American sculptor (1870–1935)

Clara Lavinia Hill (September 1870 – July 16, 1935) was an American sculptor.

Hill was born in Hyde Park, Massachusetts, but moved to Washington, D.C. early in her life. She was the daughter of John R. Hill, chief of the engraving division of the Bureau of Engraving and Printing, and was the sister of Louis A. Hill. A student of Augustus Saint-Gaudens, she also had lessons at the Académie Julian and the Académie Colarossi in Paris. Her instructors in France included Denys Puech and Jean Injalbert. Hill ran her own art school for many years, first on Dupont Circle and later on H Street, N.W. Beginning in 1922, she also taught alongside Catharine Carter Critcher, who also ran a school in Washington. Hill designed the decorations depicting Abraham Lincoln that were used as part of the decor on the American pavilion of the Exposition Universelle of 1900; they are currently unlocated, as are a number of her other known works, which were inventoried by the University of Delaware in 1985. During her career she showed work at the Paris Salon, the National Academy of Design, the Pennsylvania Academy of Fine Arts, the Art Institute of Chicago, the Corcoran Gallery of Art, the Maryland Institute, and the District of Columbia chapter of the National League of American Pen Women.

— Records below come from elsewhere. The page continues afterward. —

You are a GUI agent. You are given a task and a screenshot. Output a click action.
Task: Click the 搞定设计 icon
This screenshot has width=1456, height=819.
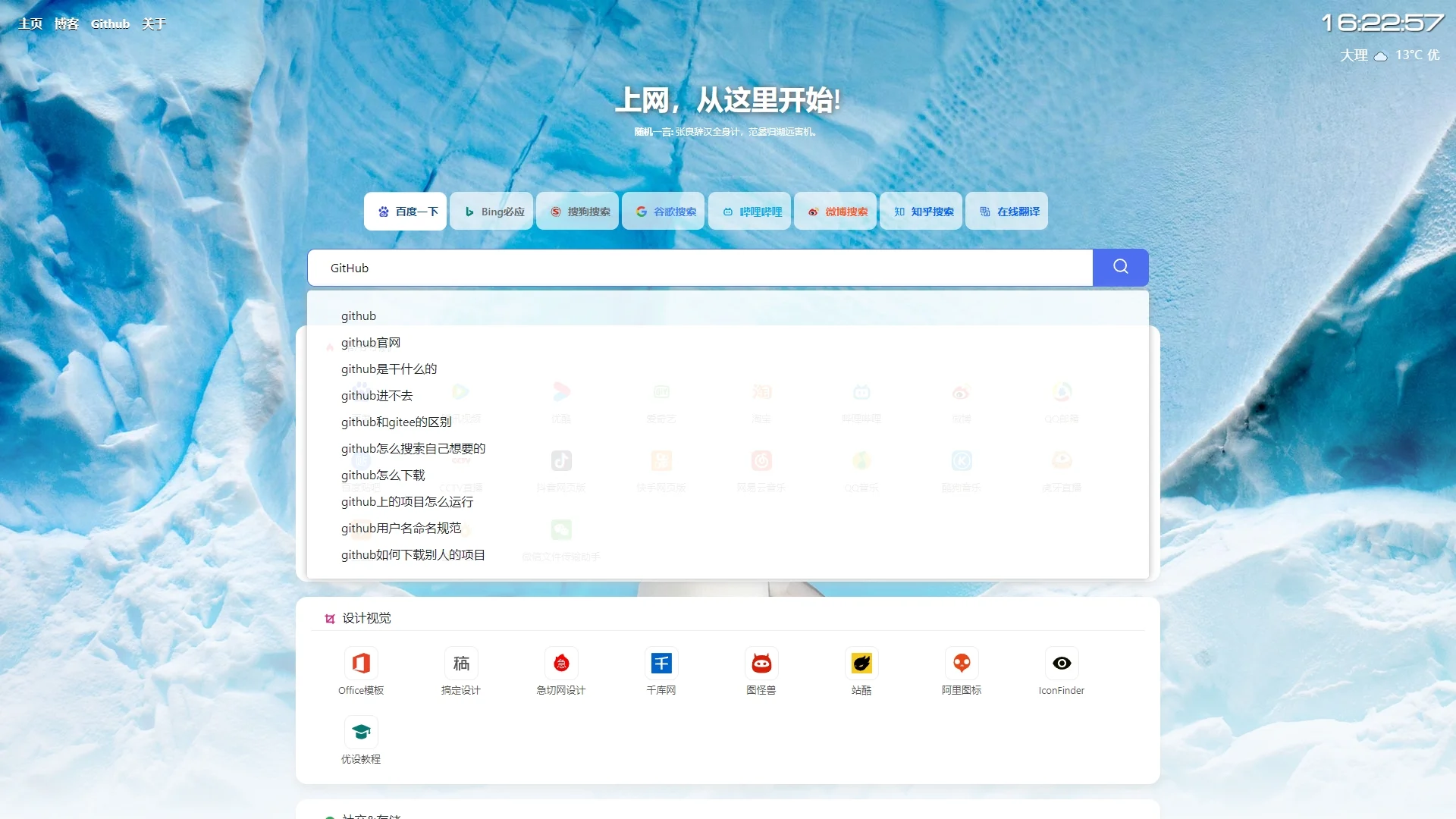coord(461,663)
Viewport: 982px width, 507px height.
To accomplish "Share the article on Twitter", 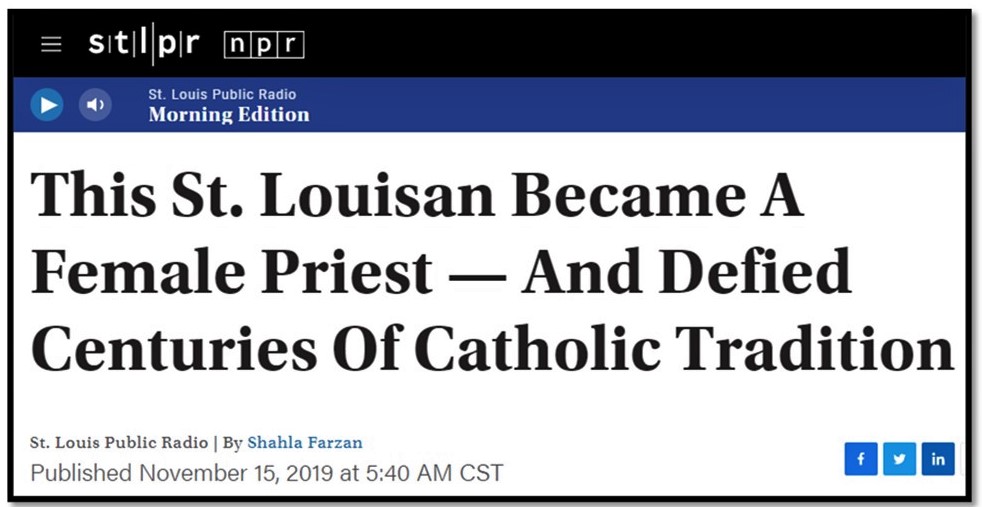I will (x=899, y=459).
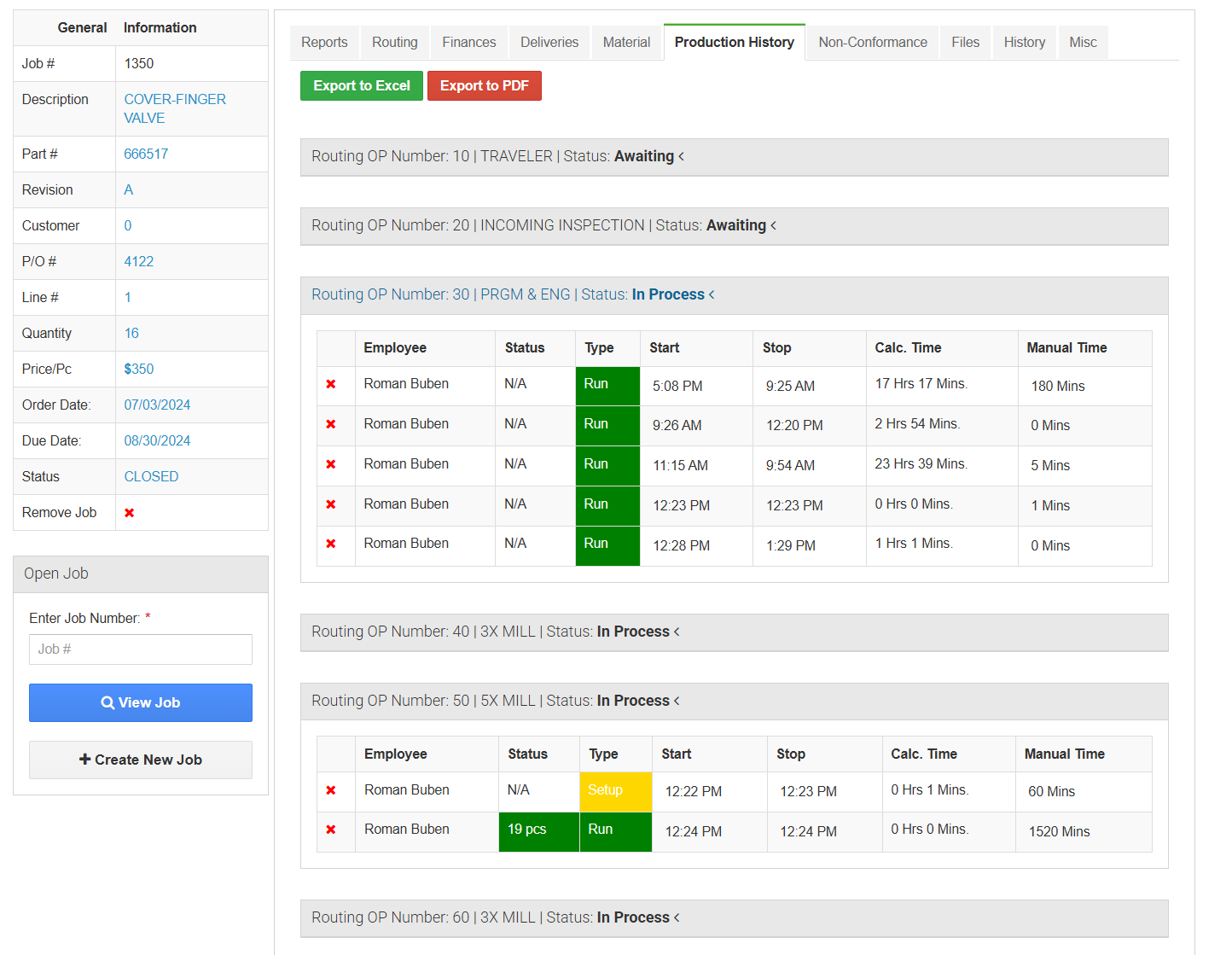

In 1908 she showed several pieces at the Bauer-Folsom Gallery in New York City alongside paintings by Emil Carlsen. The following year she received the grand prize at the Alaska-Yukon-Pacific Exposition; she also exhibited work at the Panama-Pacific International Exhibition in 1915. Hill was a charter member of the Arts Club of Washington, and was long associated with the Society of Washington Artists, with whom she exhibited from 1901 until 1932 and with whom she was serving as an officer at the time of her death. She was also a founder of the Miniature Painters, Sculptors and Gravers Society of Washington, of which she served as president in the year of her death. Hill is buried in the family plot at Rock Creek Cemetery, where she has no marker of her own.